Tanti, 49, found that he was paying 25 percent of his total expenditure for electricity for his textile plant in India's western Gujarat state.

So he decided in the early 1990s to buy a wind turbine to power the plant, thus saving costs.

He found it worthwhile enough to think he had found his next calling, and dropped out of all other businesses to concentrate on building a company that in 2006 overtook Siemens as the world's fifth-largest wind energy firm.

Fresh from buying REpower last week, he sees the next big opportunity for his company Suzlon Energy in rising international concern over global warming and climate change caused by the burning of fossil fuels.

"Wind energy can, and will, play one of the most important roles in saving the world of tomorrow, today," Tanti said. "We drive our business as a cause, one where we power a greener tomorrow."

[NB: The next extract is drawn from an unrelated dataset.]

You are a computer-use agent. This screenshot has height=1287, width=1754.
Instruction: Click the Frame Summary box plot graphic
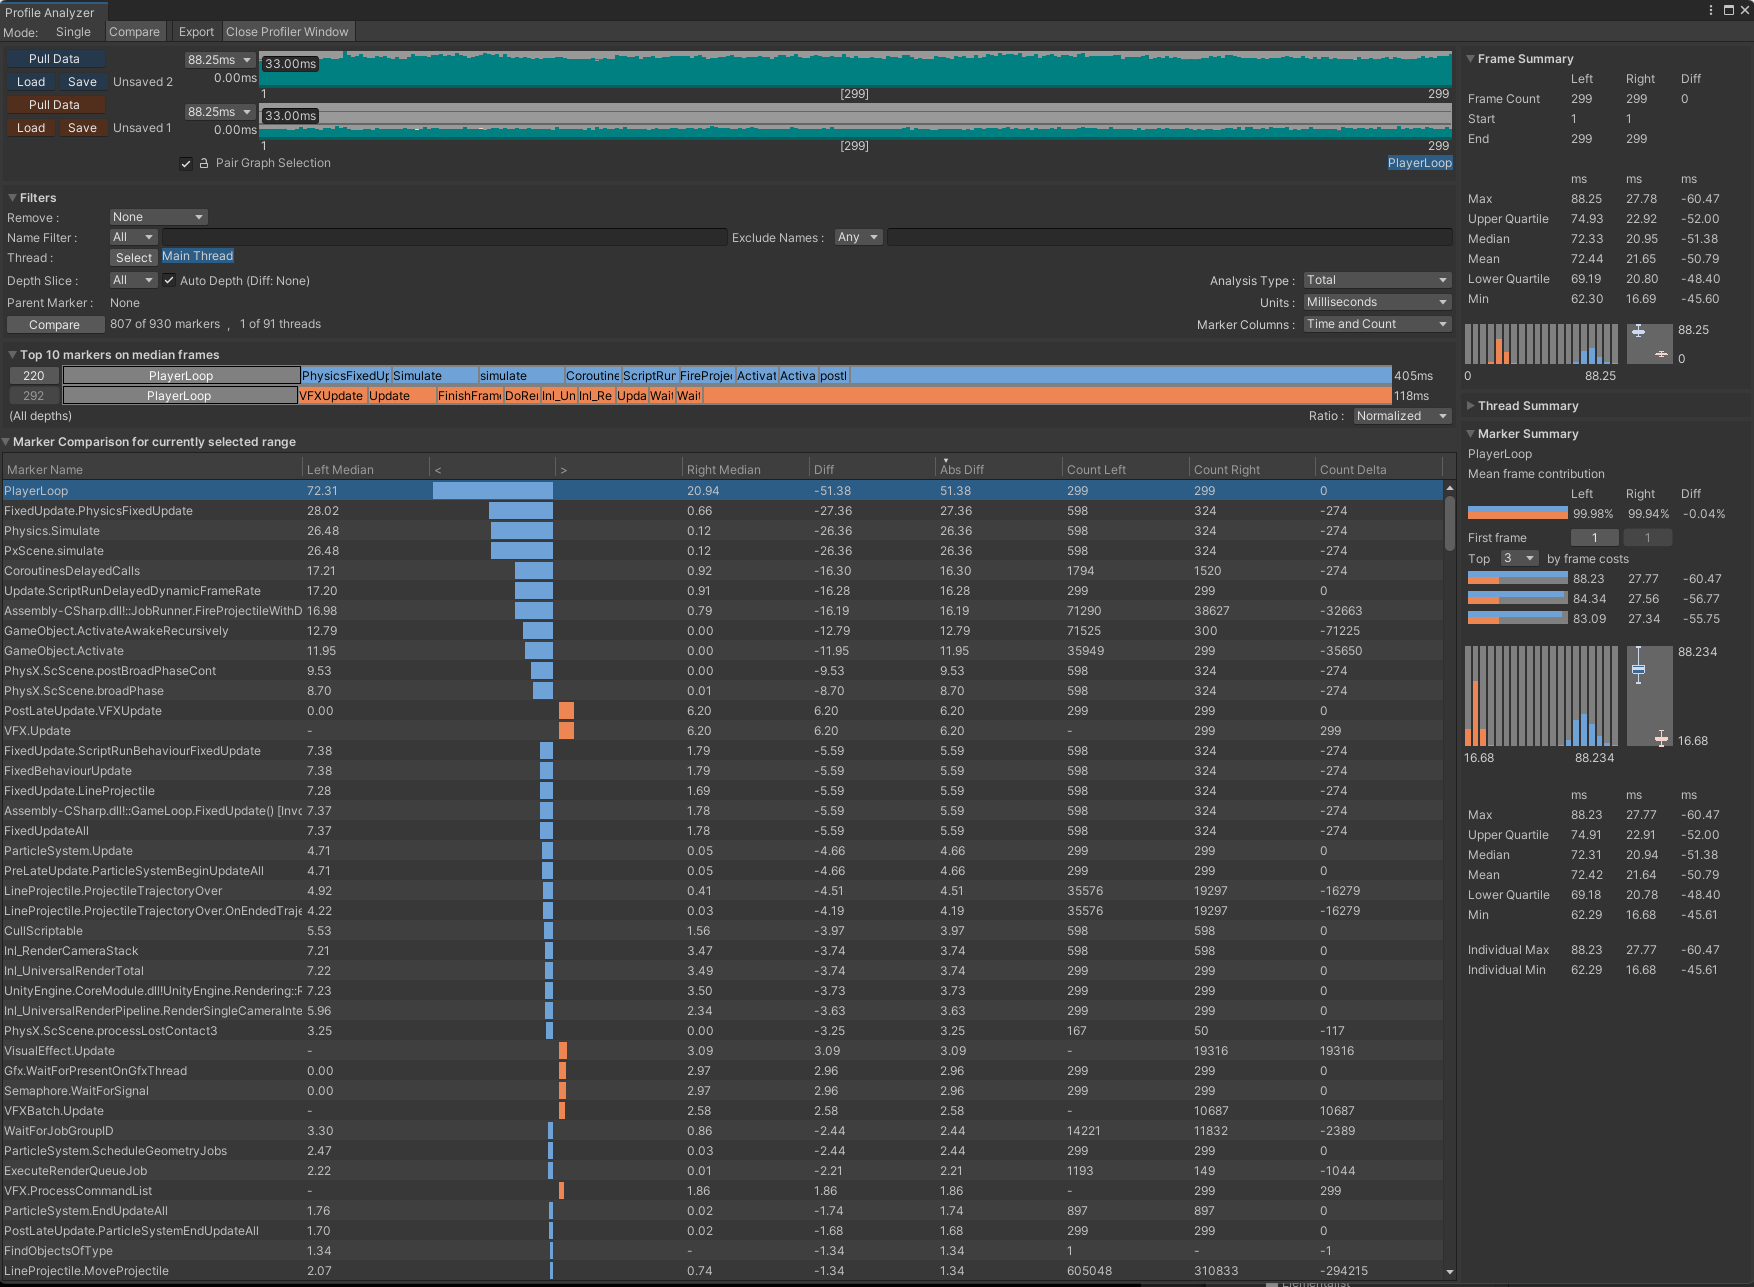1649,343
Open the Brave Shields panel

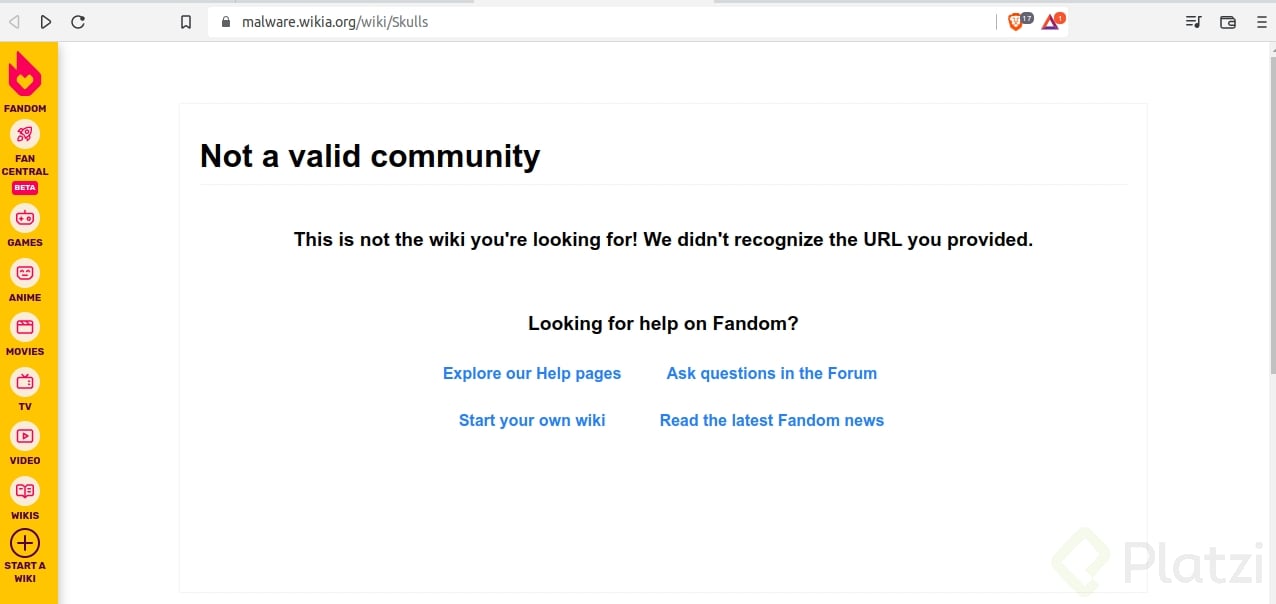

Fossil fuels are the world's biggest source of energy but burning them also produces heat-trapping greenhouse gases which contribute to global warming.

Tanti estimates that demand for wind power will grow 25 percent a year as governments encourage the use of more environment-friendly alternative energy sources, notably after oil prices more than doubled since the Iraq war began.

For energy-hungry India, which imports two-thirds of its petroleum needs, the oil price surge has produced a swelling trade deficit.

India's crude oil imports jumped 30 percent to 57.3 billion dollars in the year ended March.

A nation of 1.1 billion people, India is the world's fourth-largest market by annual capacity addition for wind power.

Vivek Kher, a vice president and spokesman at Suzlon, said it was Tanti's experience in finding an alternative energy source for his textile plant that turned him on to the potential of wind power.

"There are no major renewable energy sources that can compete with wind energy," Kher said.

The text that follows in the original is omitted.